Saturday, February 12, 2011

3-D Mammograms

The FDA has approved 3D-Mammograms.  The news of this development was all over the TV and newspapers.  I can already imagine radiologists donning their 3-D glasses and pouring over the films.  The hype leaves the impression that women are going to be better off with this newer better technological improvement over the standard 2-D X-rays they now have.  There are a few problems here in Mudville, however.

The first issue is that there is only a 7% diagnostic improvement.  The pro-mammogram elements in medicine have tried to gloss over the rather dismal accuracy record of mammograms, misleading women into thinking they were essential screenings regardless of accuracy.  Yet the truth has been they've always only had about a 54% accuracy rate in
detecting cancer.  So, a 7% improvement still only measures up to a 61% detection rate and at what cost to all women having the procedure?

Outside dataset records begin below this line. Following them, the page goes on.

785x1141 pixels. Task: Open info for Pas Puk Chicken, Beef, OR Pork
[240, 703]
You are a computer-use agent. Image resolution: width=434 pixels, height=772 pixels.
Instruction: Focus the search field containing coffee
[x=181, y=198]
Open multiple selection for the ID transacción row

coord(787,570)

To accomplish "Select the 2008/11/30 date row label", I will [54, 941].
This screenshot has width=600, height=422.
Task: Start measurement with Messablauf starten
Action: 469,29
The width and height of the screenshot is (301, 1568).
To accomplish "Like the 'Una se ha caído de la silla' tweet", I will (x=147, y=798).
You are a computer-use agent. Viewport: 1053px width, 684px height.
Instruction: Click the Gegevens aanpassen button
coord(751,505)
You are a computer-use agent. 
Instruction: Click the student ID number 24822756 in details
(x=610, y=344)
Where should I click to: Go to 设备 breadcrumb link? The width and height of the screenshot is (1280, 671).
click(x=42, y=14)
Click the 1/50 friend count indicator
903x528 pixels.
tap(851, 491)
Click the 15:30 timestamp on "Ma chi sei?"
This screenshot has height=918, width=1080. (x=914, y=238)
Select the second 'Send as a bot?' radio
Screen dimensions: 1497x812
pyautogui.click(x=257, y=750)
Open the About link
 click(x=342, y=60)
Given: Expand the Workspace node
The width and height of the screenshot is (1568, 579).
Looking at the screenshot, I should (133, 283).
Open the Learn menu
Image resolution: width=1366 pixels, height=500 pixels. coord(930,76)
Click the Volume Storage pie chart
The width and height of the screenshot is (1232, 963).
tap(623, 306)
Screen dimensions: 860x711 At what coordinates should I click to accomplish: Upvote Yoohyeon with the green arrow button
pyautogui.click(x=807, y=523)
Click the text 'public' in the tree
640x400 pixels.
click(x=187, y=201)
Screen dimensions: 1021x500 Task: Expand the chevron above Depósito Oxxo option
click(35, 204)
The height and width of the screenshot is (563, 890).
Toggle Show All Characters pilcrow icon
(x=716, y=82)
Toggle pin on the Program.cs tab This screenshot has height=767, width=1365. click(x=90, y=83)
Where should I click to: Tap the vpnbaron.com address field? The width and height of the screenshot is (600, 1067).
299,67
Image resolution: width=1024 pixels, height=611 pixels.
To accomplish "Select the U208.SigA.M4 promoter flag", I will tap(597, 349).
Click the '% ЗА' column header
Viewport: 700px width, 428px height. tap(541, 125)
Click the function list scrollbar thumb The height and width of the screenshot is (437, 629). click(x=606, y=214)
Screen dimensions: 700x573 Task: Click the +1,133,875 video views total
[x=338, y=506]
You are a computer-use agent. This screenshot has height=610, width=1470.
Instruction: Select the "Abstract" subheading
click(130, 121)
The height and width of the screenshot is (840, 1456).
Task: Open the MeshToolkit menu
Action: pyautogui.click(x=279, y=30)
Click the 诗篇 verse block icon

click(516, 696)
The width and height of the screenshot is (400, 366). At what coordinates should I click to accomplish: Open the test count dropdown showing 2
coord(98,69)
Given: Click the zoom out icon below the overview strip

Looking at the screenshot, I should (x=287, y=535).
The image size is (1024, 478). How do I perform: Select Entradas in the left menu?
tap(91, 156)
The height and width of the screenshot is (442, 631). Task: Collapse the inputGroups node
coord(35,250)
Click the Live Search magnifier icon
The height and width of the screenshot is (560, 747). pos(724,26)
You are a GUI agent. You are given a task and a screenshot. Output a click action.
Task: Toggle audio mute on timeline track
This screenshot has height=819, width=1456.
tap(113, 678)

For the history of mammograms they've made adamant claims that the radiation exposure was worth the risks, carefully NOT delineating the risks at all.  Early mammograms used much higher radiation, but they said it was the only responsible thing for a woman to do.  Later mammograms used less radiation, which they used as a huge marketing ploy for radiation-shy women.  But, the lower radiation frequently caused them to use multiple shots to get an accurate reading -- so the radiation hits were just as bad; and all the hits have always been cumulative in damage to cell DNA.  So, along comes a "new and improved" X-ray exposure in 3-D that DOUBLES the amount of radiation used.  Are you feeling a little nervous about the breast "care" to which the conventional medical profession seems myopically stuck?

There are non-radiation alternatives.  Knowing the feel of your own breasts through the course of a month is a significant alternative.  Having your doctor or gynecologist feel them thoroughly is an alternative.  Photographic or computerized regulation thermography is an alternative.  MRI is an alternative (though far more expensive and often not justifiable in most women for screening purposes.)